The sediment tells an interesting story too. At Pedra Farada, accumulation is extraordinarily slow—about 0.1 millimeters per year. That means rocks sitting next to each other could actually be separated by centuries of accumulated material. Critics argue that thousands of years of falling rocks could easily produce broken stones with odd shapes—no human intervention required.
The Tool Question
The stone tools found at the site are remarkably simple. They represent basic pebble technology—cores and flakes removed from small pebbles. There's no evidence of sophisticated flintknapping, the kind that appears around 12,000 years ago when humans in South America were producing fishtail points. These tools almost resemble older hominin technology from Africa.

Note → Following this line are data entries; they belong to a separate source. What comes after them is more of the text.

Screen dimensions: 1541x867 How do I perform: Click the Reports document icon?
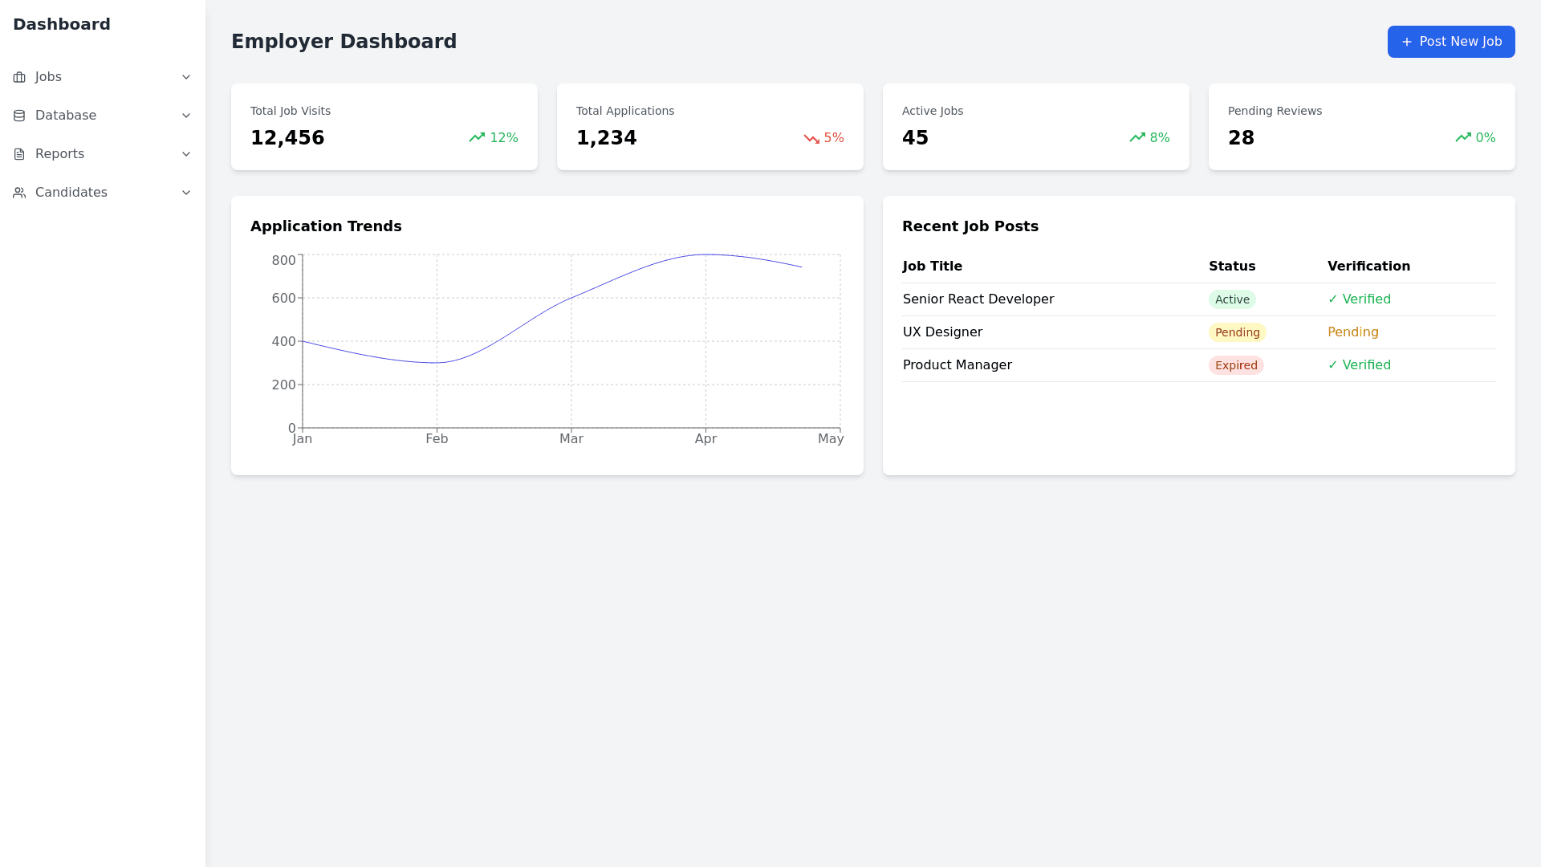click(19, 154)
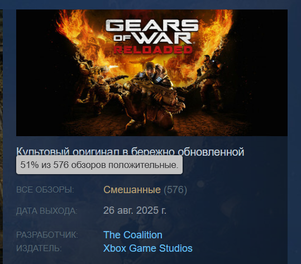301x264 pixels.
Task: Click the red RELOADED text in banner
Action: click(153, 50)
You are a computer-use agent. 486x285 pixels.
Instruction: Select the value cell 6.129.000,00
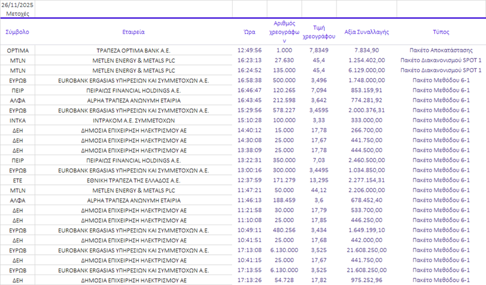pos(366,70)
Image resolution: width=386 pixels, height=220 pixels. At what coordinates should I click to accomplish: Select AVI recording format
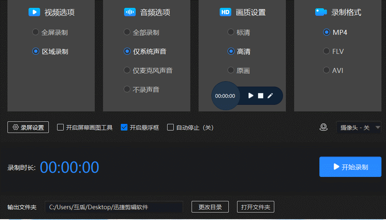click(x=326, y=70)
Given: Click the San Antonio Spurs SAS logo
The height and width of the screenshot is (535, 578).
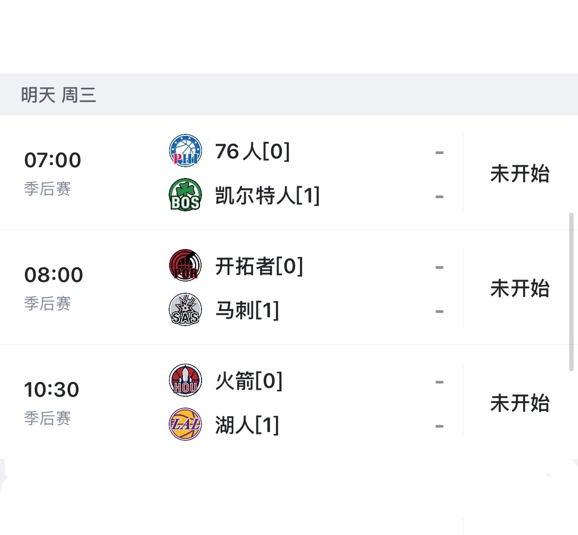Looking at the screenshot, I should click(185, 309).
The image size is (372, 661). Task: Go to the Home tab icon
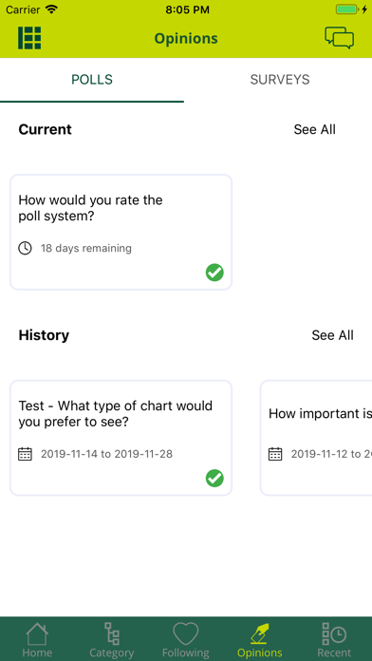(x=37, y=633)
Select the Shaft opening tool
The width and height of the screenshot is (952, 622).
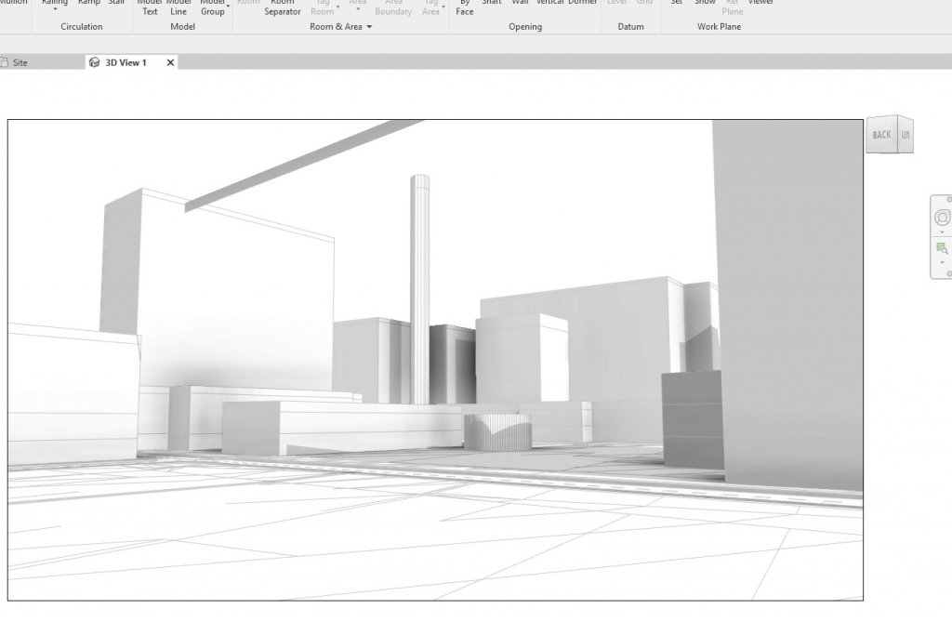[491, 5]
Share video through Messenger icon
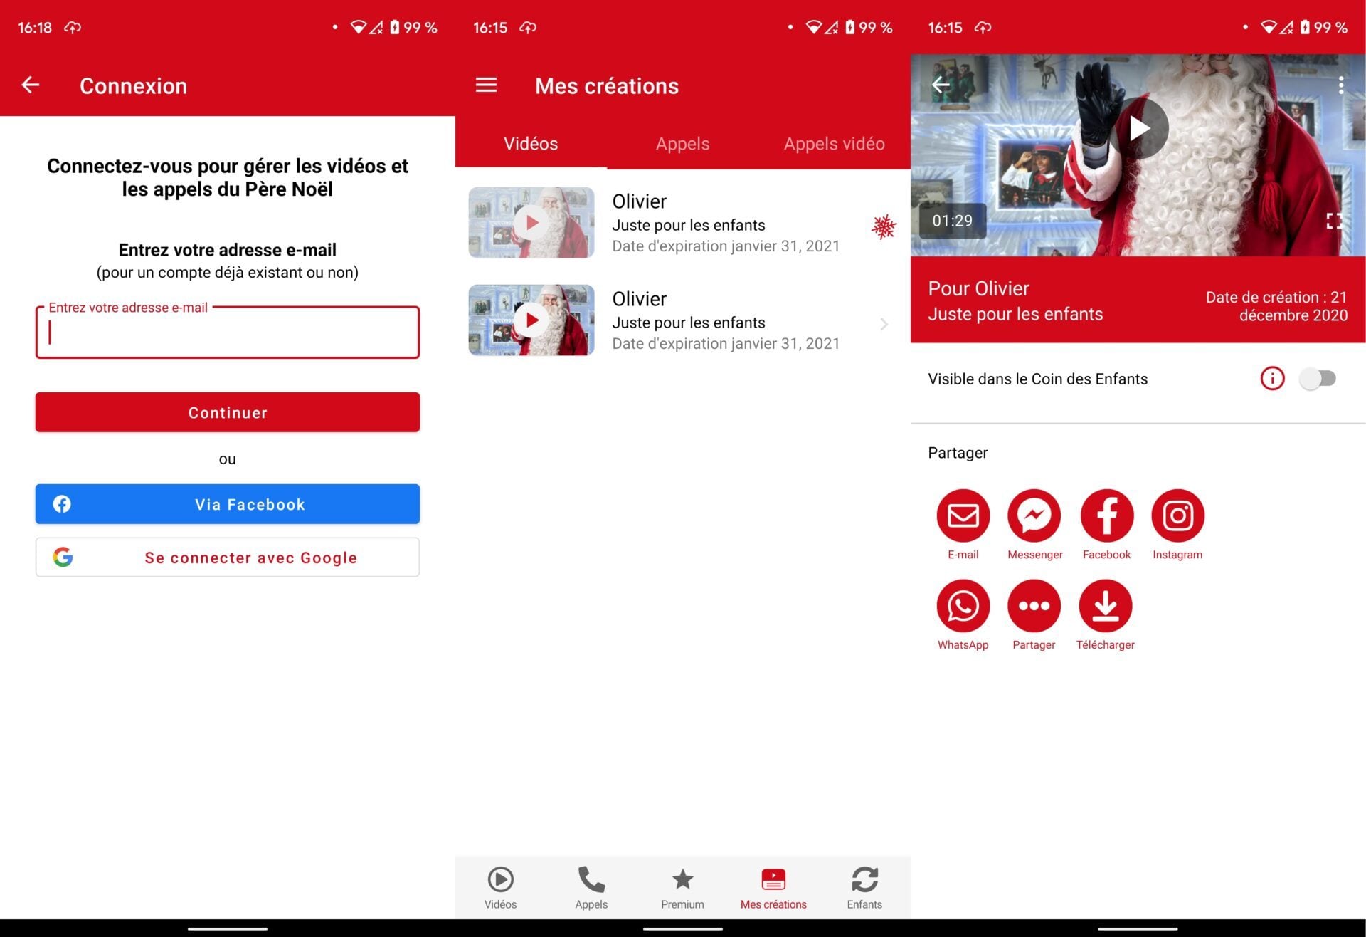The height and width of the screenshot is (937, 1366). pyautogui.click(x=1034, y=515)
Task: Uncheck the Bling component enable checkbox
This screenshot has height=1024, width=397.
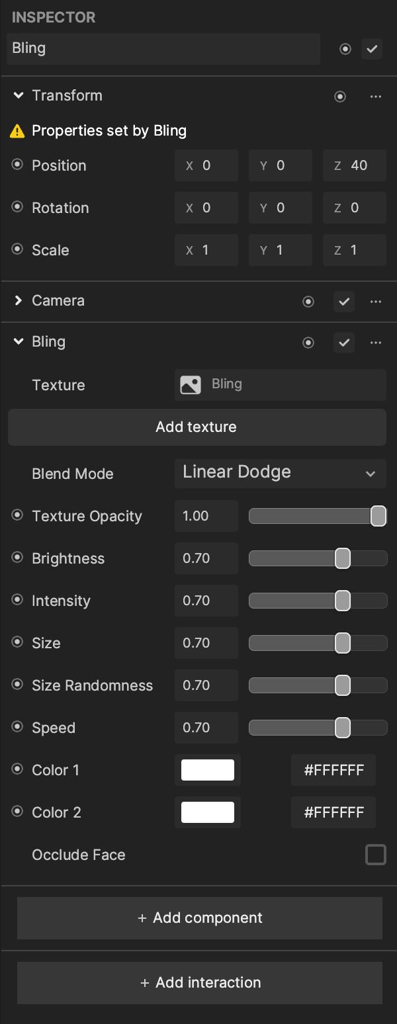Action: [344, 343]
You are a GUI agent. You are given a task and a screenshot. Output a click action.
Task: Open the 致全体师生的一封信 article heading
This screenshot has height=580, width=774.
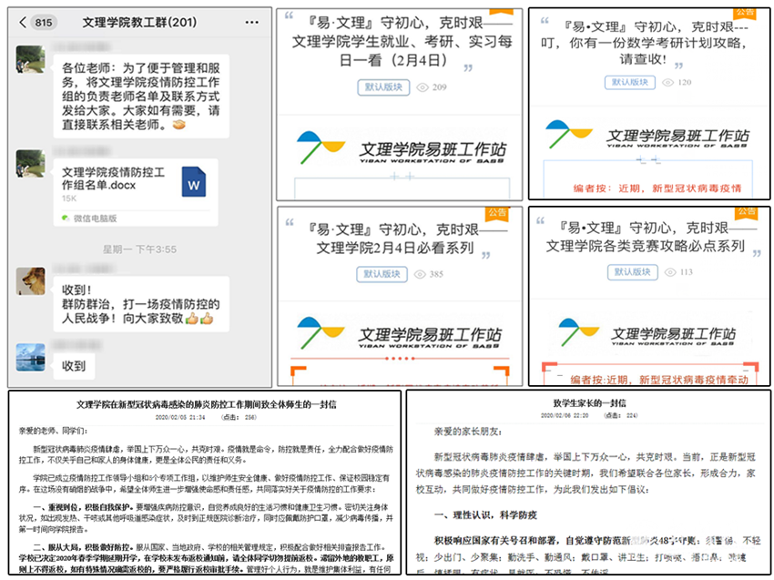pos(205,402)

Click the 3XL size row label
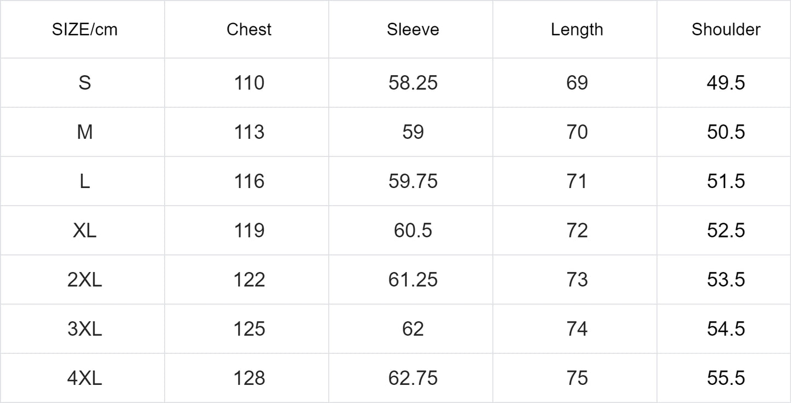[x=85, y=329]
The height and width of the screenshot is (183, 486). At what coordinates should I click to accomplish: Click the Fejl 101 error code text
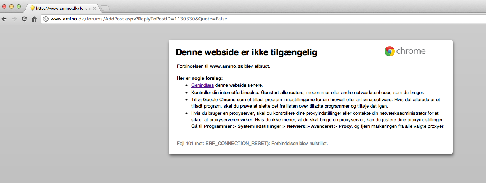click(x=252, y=144)
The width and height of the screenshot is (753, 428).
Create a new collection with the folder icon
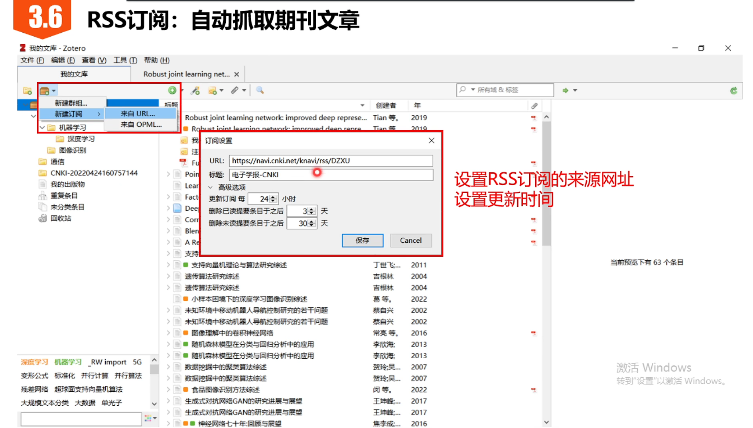click(x=27, y=90)
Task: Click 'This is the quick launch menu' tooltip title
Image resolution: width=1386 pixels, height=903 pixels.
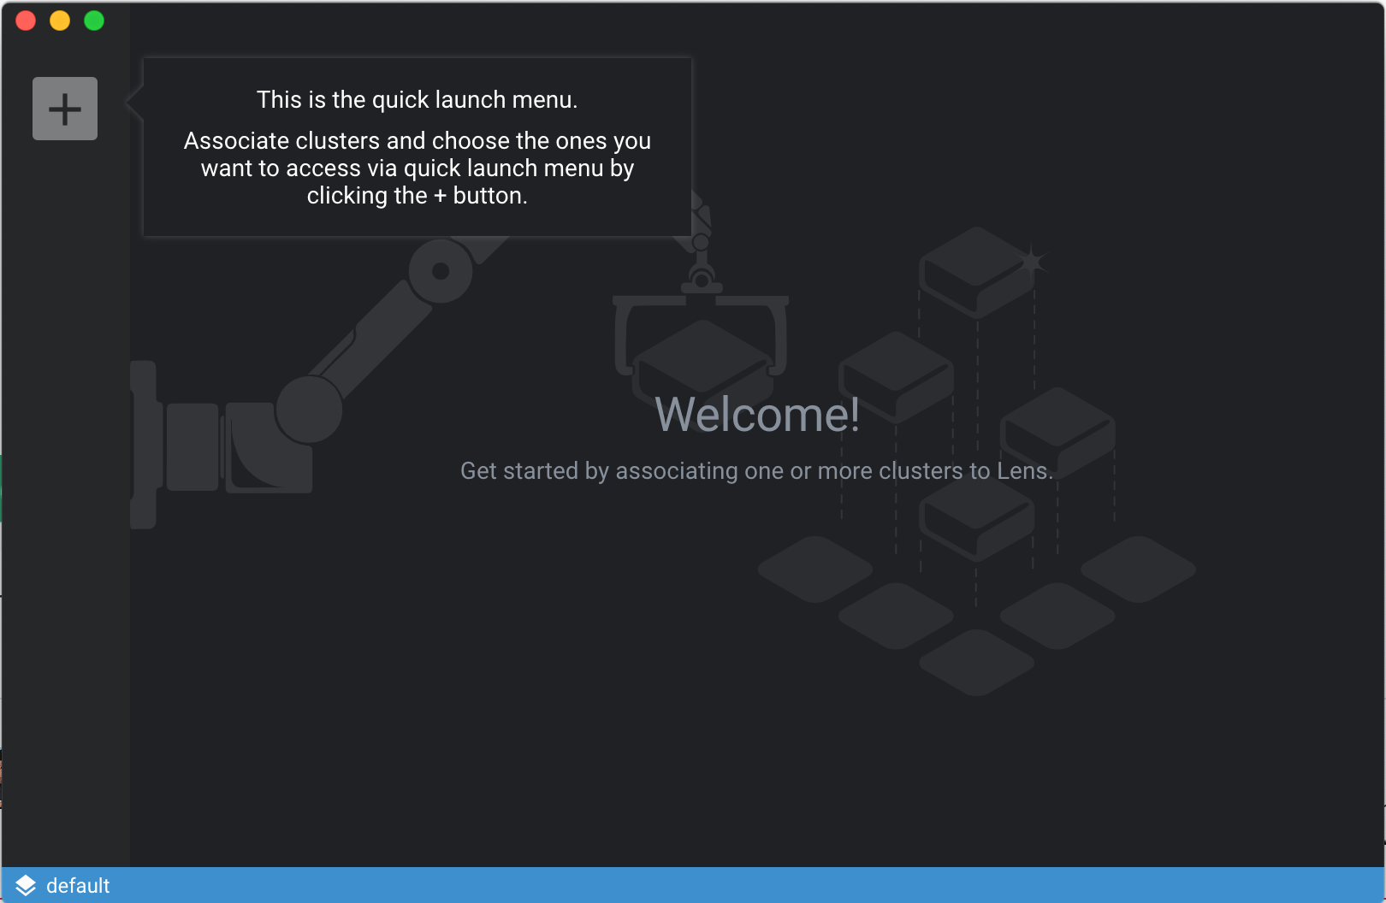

One theory suggests capuchin monkeys might have made these marks. These primates use rocks to crack nuts, and they can absolutely shatter stones in ways that look oddly intentional. In fact, some researchers have suggested capuchins were literally throwing rocks at excavators during digs—a humorous but serious point about how natural breakage occurs.
The excavation produced around 1,500 stones from a small area. Critics note that every single tool found came from cobbles that fell from the cliff above—nothing transported to the site by humans. Compare this to later periods when people clearly brought better flint from miles away because it was superior for making tools.
There's also no organic evidence of human activity at the site—no animal bones, no cut marks showing what these tools were used on.
The Counter-Evidence
A recent discovery near Buenos Aires in Argentina adds weight to the broader debate. A gypadom—an extinct armored animal related to anteaters and armadillos—was excavated with scratches that appear to be evidence of butchery. The bone dates directly to roughly 21,000 years ago.
The authors argue these marks represent human activity. While processes like trampling and sediment churning can leave similar marks, the researchers believe human activity remains the simplest explanation.
If humans were killing gypadoms 21,000 years ago in Argentina—and walking along ancient lake shores at White Sands in North America around the same time—why don't we find more of their tools? The distribution of Paleoindian points shows a spread from Alaska to Mexico, but the earliest tool technology remains elusive.
"The existence of ambiguity is not a reason to abandon the study," one critic wrote—but it's exactly this ambiguity that makes Pedra Farada so difficult to resolve.
Bottom Line
Pedra Farada represents one of the most important debates in American archaeology. The dating evidence is strong, but the question of whether humans actually made these tools—or whether natural processes and capuchin monkeys simply broke rocks in interesting ways—remains genuinely unanswerable. The site forces us to consider that the earliest human technology in the Americas might have been far simpler than we imagined: simple stone flakes capable of cutting deer or shaping wooden spears, leaving little distinctive evidence behind. That's what makes it so compelling—and so controversial.